めくるめく恋心
千里と話しながら胸には罪悪感。恵奈ちゃんと二人の予定だったはずが、直ちゃんと秋ちゃんが混ざってしまった。直ちゃんはいいにしても、秋ちゃんと一緒なんて言えないよね。


「心の声聞いたら元気になったよ。」

「本当? 私の声で良かったらいくらでも聞かせるよ。」

「ずっと聞いてたいけど、今はそれより抱きしめたい。」


甘い言葉に頬が熱くなる。

壁に背中を付けたままズルズルとしゃがみ込んだ。


「帰ってきたら抱きしめていい?」

「もう、わざと聞いてるでしょ? 私が照れるの分かってて。」

「電話越しでも分かるくらい反応してくれるから可愛いんだよ、心は。」

「からかってるの?」

「からかってないよ。 気持ちは本当。」

「帰ってきたら私からお疲れ様のハグするね。」

「二人でし合えばいっか。」


「そうだね。」と言って笑うと、千里も楽しそうな笑い声を上げた。そうしていると千里が友達に呼ばれてしまい、私たちは電話を切った。

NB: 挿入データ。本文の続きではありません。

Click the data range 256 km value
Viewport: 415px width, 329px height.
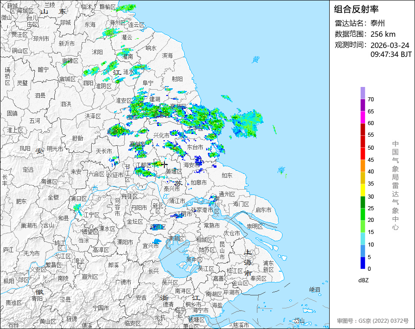click(x=383, y=35)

千里との電話の時間は楽しかったのに、思わずため息が零れた。

_今日の事言うべき? それとも言わないべき?

私だったらどっちの方がいいかな?と思った。いくら考えても直ぐには答えは出そうになかった。ただ、もし言うという選択をしたとしても、決勝前の大事な時に話をする事は絶対できないなと思った。

廊下で一人悶々と考えてると、リビングのドアがガチャッと開いた。